• **Extract to read**:
--

From cancellation of training camps to withdrawal from competitions, the sports sector is feeling the effects from the deteriorating ties between Korea and Japan.

Bilateral relations between the neighbors are teetering on the brink after Japan imposed restrictions on Korea-bound exports in July, in apparent retaliation over a row surrounding wartime forced labor, a move followed later by Tokyo’s removal of Korea from its white list of trusted trade partners.

Since July, seven out of 10 teams in the Korean Basketball League (KBL) that were scheduled to set up offseason camps in Japan all scrapped their plans. They will either train in another country or stay home to prepare for the start of the 2019-2020 season in October.

In the Women’s Korean Basketball League (WKBL), four of the six teams had designs on holding training camps in Japan. Two, Samsung Life Blue Minx and KEB Hana Bank, have canceled their plans. Two others, KB Stars and Woori Bank WiBee, are leaning in the same direction.

--

• **Problem description**:
Please switch "July" to "August" and give the sports-ties passage again from "Bilateral relations between" to "season in October.".

• **Data**:
--

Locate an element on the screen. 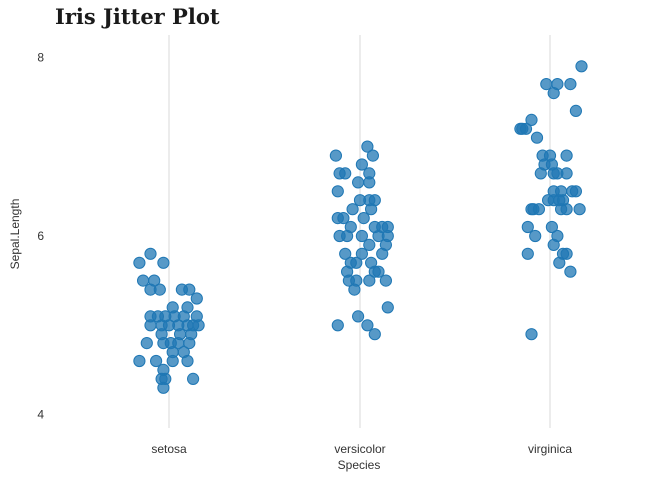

--

• **Answer box**:
Bilateral relations between the neighbors are teetering on the brink after Japan imposed restrictions on Korea-bound exports in August, in apparent retaliation over a row surrounding wartime forced labor, a move followed later by Tokyo’s removal of Korea from its white list of trusted trade partners.

Since August, seven out of 10 teams in the Korean Basketball League (KBL) that were scheduled to set up offseason camps in Japan all scrapped their plans. They will either train in another country or stay home to prepare for the start of the 2019-2020 season in October.